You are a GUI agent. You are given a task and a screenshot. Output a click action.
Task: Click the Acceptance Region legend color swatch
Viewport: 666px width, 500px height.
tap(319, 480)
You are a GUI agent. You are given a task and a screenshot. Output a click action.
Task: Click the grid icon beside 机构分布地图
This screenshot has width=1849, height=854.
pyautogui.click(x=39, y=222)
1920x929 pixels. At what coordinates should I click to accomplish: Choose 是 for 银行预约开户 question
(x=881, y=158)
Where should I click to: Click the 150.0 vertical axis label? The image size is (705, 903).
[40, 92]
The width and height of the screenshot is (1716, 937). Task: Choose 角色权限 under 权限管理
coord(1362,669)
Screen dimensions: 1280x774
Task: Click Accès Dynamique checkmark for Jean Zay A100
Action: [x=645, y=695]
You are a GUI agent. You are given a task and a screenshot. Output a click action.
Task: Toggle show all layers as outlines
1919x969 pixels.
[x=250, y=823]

────

● INSTRUCTIONS FOR THE TASK:
Pull out every line of the material above that contains the word "height", and copy each one unchanged.

● REPLY TO THE TASK:
Viewport: 666px width, 500px height.
This screenshot has width=1849, height=854.
The width and height of the screenshot is (1716, 937). Task: Choose 角色权限 under 权限管理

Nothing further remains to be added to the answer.